The Valkey-side change required to support this is tiny: one new admin command, no changes to the existing BGSAVE path. PR link: #3608

The rest of this issue walks through the benchmarks scenario by scenario, building up from a quiet server to a write-heavy one, so you can see exactly where BGSAVE falls over and where DollySave holds up.


Setup

  • Instance: r7g.16xlarge (Graviton3, 64 vCPU, 512 GB RAM)
  • Dataset: 4,500,000 keys × 512 bytes ≈ 300 GB

Scenario 1 - idle server: how much does SAVE cost when nothing is happening?

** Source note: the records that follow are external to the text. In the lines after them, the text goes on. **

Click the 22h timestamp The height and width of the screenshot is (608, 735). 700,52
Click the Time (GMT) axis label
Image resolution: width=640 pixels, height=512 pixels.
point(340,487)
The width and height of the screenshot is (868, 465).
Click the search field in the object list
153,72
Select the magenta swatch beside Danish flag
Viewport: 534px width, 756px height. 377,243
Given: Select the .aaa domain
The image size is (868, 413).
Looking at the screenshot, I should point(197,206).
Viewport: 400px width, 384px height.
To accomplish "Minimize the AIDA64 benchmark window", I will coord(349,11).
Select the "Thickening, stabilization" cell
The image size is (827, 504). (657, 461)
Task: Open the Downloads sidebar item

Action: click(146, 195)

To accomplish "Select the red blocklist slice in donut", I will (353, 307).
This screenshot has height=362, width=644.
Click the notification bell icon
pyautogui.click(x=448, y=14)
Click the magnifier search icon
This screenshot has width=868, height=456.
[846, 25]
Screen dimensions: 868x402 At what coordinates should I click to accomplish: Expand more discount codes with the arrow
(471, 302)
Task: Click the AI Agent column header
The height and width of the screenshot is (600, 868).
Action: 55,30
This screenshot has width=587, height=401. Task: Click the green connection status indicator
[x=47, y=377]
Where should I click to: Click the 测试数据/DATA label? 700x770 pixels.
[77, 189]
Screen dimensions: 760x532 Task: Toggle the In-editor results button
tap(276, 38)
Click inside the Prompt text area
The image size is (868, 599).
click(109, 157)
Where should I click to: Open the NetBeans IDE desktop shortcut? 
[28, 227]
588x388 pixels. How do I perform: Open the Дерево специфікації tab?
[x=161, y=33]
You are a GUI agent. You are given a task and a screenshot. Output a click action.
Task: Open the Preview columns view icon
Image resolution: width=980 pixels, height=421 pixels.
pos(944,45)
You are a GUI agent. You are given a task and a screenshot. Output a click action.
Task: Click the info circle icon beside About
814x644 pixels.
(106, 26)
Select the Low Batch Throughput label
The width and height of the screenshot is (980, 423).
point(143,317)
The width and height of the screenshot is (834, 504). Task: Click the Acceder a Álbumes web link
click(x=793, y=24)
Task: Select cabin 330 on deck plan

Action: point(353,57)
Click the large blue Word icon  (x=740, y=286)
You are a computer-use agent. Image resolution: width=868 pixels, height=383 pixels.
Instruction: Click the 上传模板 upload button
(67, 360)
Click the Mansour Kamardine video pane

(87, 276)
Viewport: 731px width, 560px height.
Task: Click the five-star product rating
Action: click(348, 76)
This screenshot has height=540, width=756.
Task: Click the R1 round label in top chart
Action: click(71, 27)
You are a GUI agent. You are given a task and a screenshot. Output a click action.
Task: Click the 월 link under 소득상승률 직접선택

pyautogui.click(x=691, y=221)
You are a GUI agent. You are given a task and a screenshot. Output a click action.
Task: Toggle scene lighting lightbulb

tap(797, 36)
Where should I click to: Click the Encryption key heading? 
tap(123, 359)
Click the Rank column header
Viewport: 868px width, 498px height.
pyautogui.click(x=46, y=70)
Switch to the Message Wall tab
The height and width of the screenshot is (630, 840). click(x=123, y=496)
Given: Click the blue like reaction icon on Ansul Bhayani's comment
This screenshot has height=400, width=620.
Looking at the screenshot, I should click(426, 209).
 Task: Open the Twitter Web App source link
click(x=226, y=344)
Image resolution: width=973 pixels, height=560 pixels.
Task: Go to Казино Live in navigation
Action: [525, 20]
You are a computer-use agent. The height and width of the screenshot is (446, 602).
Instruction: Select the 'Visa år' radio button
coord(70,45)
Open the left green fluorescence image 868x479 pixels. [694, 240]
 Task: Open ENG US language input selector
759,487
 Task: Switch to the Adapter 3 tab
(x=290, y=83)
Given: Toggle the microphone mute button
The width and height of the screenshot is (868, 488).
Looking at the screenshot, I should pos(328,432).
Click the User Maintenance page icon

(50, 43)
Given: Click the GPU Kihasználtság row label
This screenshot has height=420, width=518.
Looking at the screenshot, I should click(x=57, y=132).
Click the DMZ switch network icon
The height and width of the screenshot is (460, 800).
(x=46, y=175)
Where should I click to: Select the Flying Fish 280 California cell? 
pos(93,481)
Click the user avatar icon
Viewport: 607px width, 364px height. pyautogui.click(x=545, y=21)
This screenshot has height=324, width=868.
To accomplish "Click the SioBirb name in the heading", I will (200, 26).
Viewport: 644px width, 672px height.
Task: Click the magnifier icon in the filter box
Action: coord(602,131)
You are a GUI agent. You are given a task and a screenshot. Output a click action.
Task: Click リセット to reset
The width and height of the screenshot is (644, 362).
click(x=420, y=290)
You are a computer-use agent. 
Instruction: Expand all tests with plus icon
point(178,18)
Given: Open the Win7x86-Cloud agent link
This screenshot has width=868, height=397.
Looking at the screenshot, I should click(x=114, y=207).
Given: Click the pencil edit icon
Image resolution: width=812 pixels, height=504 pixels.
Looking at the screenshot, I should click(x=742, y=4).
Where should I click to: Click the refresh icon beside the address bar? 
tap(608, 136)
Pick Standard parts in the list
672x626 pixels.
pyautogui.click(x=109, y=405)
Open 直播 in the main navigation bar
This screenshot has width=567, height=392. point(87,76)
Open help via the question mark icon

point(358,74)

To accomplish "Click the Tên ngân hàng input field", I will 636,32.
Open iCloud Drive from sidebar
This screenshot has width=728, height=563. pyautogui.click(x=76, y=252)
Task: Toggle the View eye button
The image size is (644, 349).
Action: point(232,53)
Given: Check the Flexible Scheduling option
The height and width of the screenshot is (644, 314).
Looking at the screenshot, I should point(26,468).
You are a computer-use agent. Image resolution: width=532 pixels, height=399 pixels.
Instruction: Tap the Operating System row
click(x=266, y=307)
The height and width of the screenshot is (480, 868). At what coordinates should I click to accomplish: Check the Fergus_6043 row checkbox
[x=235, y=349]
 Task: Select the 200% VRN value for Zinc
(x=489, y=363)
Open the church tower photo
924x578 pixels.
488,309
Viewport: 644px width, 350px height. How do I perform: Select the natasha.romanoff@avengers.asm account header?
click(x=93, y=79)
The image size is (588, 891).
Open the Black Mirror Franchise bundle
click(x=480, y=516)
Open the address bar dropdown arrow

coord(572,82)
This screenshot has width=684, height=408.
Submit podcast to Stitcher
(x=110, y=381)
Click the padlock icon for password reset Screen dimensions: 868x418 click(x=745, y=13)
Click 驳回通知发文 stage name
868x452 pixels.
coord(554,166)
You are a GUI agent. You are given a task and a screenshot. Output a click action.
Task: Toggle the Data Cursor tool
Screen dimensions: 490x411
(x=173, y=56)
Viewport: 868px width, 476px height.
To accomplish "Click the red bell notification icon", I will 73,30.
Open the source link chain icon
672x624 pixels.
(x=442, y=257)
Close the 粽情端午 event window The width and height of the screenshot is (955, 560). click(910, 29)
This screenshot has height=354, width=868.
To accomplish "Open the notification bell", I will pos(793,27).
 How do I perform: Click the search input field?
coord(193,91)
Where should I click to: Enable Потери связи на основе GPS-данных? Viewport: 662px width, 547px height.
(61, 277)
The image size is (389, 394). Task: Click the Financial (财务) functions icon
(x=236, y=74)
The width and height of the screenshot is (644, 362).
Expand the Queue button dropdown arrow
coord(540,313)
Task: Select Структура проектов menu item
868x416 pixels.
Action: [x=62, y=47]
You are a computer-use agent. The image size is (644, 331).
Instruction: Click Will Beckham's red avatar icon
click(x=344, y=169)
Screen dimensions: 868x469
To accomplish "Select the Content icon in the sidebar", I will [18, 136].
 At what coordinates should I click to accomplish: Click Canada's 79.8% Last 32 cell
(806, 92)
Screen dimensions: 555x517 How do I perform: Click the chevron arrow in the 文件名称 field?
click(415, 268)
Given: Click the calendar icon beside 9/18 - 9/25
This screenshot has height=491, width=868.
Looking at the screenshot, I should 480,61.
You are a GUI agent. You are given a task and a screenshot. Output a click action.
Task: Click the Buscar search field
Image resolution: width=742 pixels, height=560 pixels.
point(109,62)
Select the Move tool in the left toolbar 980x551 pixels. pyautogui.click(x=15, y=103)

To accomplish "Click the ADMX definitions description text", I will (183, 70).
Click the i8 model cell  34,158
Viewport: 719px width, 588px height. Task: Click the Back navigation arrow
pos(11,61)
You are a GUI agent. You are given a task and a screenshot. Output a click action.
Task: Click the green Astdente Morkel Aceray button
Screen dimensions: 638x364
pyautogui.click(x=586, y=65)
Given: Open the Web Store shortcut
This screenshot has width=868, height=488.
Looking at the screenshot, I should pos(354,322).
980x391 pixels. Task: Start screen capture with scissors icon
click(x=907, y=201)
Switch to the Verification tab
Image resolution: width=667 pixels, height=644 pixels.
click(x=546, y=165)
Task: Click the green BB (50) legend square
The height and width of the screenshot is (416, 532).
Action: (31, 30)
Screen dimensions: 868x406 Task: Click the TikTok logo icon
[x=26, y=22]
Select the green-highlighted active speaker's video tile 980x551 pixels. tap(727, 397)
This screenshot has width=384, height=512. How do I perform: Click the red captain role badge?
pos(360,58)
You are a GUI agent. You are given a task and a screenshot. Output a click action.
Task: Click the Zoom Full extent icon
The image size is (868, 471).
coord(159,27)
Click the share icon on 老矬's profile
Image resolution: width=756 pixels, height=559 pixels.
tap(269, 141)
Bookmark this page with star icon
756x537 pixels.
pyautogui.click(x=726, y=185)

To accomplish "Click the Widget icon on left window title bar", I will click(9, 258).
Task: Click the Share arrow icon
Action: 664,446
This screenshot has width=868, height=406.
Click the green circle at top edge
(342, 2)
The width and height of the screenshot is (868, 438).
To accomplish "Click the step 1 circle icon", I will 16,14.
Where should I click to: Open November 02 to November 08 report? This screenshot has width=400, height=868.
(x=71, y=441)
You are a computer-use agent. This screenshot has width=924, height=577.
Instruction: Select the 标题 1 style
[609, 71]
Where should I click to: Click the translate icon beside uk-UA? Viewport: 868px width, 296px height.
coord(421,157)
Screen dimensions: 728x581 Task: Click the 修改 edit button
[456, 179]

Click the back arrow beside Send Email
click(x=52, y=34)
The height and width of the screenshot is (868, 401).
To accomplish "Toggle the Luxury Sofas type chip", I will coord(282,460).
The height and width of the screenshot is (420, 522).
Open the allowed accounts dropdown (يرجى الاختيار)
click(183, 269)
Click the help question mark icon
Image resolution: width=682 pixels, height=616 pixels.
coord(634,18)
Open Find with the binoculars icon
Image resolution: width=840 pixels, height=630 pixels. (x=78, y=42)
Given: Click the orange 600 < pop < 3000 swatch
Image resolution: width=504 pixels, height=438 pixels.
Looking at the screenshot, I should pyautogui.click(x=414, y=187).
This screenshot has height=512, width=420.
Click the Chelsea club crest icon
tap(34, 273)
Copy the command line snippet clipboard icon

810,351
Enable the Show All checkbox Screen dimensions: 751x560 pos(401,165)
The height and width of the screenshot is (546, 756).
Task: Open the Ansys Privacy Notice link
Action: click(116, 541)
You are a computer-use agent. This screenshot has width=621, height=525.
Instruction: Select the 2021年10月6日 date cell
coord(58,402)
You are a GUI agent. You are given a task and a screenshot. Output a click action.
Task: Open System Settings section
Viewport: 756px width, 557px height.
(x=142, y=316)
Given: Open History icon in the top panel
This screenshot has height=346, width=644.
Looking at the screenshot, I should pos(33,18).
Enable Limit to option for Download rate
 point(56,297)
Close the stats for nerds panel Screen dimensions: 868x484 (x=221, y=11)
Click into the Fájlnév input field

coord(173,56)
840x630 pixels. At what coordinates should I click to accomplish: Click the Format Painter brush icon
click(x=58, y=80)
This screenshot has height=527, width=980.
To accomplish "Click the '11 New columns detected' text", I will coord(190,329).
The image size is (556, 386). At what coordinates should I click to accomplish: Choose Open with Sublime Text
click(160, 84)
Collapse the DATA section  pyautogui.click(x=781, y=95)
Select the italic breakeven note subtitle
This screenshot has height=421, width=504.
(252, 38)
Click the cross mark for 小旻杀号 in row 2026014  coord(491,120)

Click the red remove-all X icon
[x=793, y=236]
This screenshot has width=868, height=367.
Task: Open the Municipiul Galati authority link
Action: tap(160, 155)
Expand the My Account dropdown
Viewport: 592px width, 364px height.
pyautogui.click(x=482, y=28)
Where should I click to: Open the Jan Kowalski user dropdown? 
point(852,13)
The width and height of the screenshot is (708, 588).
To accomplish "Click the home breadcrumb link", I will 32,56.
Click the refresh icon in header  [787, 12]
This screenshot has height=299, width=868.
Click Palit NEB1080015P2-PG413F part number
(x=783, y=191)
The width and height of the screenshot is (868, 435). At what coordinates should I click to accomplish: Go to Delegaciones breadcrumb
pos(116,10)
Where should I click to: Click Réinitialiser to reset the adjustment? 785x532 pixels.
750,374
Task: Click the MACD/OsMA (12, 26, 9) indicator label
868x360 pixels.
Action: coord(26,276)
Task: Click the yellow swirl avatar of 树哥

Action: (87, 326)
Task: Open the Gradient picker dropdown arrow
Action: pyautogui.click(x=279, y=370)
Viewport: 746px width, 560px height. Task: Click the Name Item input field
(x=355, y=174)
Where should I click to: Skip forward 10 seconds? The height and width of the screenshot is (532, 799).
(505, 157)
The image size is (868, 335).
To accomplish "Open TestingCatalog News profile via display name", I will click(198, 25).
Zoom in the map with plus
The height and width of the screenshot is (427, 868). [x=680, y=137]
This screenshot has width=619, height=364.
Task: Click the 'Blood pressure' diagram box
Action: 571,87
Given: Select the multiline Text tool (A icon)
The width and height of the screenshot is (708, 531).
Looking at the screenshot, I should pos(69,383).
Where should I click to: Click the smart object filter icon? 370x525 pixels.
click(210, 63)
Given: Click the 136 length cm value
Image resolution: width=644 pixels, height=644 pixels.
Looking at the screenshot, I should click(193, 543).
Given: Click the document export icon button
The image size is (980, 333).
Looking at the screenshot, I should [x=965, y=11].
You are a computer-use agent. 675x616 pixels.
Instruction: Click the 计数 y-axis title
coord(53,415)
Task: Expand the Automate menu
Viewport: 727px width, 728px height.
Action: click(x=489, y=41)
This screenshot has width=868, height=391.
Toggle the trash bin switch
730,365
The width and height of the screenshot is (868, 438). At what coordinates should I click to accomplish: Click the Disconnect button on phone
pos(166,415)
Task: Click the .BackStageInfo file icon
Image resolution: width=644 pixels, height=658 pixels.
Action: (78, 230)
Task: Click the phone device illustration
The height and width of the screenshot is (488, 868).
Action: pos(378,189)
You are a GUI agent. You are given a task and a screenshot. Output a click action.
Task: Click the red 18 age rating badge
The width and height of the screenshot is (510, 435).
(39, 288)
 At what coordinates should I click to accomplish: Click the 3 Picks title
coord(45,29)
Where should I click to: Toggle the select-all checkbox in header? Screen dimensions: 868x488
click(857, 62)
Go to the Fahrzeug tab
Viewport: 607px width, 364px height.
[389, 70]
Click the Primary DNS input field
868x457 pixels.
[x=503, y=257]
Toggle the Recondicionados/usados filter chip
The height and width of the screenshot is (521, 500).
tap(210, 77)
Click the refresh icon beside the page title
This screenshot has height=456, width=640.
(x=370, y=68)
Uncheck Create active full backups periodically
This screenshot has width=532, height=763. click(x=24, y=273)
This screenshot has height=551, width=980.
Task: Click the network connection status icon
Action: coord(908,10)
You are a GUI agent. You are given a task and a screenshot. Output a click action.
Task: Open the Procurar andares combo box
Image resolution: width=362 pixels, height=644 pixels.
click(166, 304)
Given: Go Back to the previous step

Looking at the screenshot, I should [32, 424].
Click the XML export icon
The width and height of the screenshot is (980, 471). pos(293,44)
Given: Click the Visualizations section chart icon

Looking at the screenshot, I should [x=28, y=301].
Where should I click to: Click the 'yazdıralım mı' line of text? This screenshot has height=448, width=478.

Before we pile on traffic, let's ask the simplest question: if the server is doing nothing at all, how expensive is it just to take a snapshot?

BGSAVE DollySave
Duration 1102.31 s 31.24 s (35.3× faster)
Extra memory during SAVE 2.28 GB (COW) 37 MB
Process freeze time 4207 ms 233 ms (−3974 ms)

On an idle 300 GB server, BGSAVE takes over 18 minutes. DollySave finishes in 31 seconds. The process-freeze interval, the window during which Valkey cannot serve any command, drops from 4.2 s to 233 ms.

No traffic, no writes, no contention. This is the best case for BGSAVE and it's still 35× slower than DollySave.


Scenario 2 - add 400K read TPS: what happens under realistic reads?

Now let's put the server under a realistic read load. We keep writes light (1.5K SET/s) and push reads up to a steady 400,000 GET/s.

BGSAVE DollySave
Duration 1084 s 32 s (33.9× faster)
Extra memory during SAVE 24.0 GB (COW) 97 MB
Process freeze time 4173 ms 1216 ms (−2957 ms)

Duration is essentially unchanged from Scenario 1 even though we've added a large read load, only the 1,500 SET/s actually dirty pages, so BGSAVE's COW cost stays relatively manageable.

Look at the extra-memory row, though: BGSAVE has already jumped from 2.28 GB (Scenario 1) to 24 GB, and we haven't even turned writes up yet. DollySave went from 37 MB to 97 MB.

The more interesting result here is how long it takes p50 / p99 to recover after SAVE is called.

Latency recovery after SAVE is called

Both SAVE paths cause a latency disturbance to user read and write traffic, we care about how long each one takes to come back to steady state.

  • BGSAVE forks the process, and every subsequent write from the parent forces the kernel to copy a page out of shared memory. That copy-on-write traffic stays elevated throughout the SAVE.

  • DollySave asks the kernel to write-protect memory so it can track which pages get dirtied. When the application writes to a tracked page, the kernel just marks the page as dirty no copies, no userspace fault handler.

So both series below start at t = 0 = post the freeze time, and we measure how long p50 and p99 take to recover to steady state.

Image
  • Four series on a shared x-axis (seconds since SAVE was called).
  • Y-axis is log-scaled. *

Headlines from the data (with t = 0 = SAVE called, process-freeze samples excluded):

  • BGSAVE p99 enters the post-freeze window at ~5 ms and takes ~19 s to return to steady state.
  • BGSAVE p50 peaks at 4.53 ms, ~18 s to return.
  • DollySave p99 peaks at 2.66 ms, back to steady state in ~3 s.
  • DollySave p50 peaks at 2.17 ms, same ~3 s recovery.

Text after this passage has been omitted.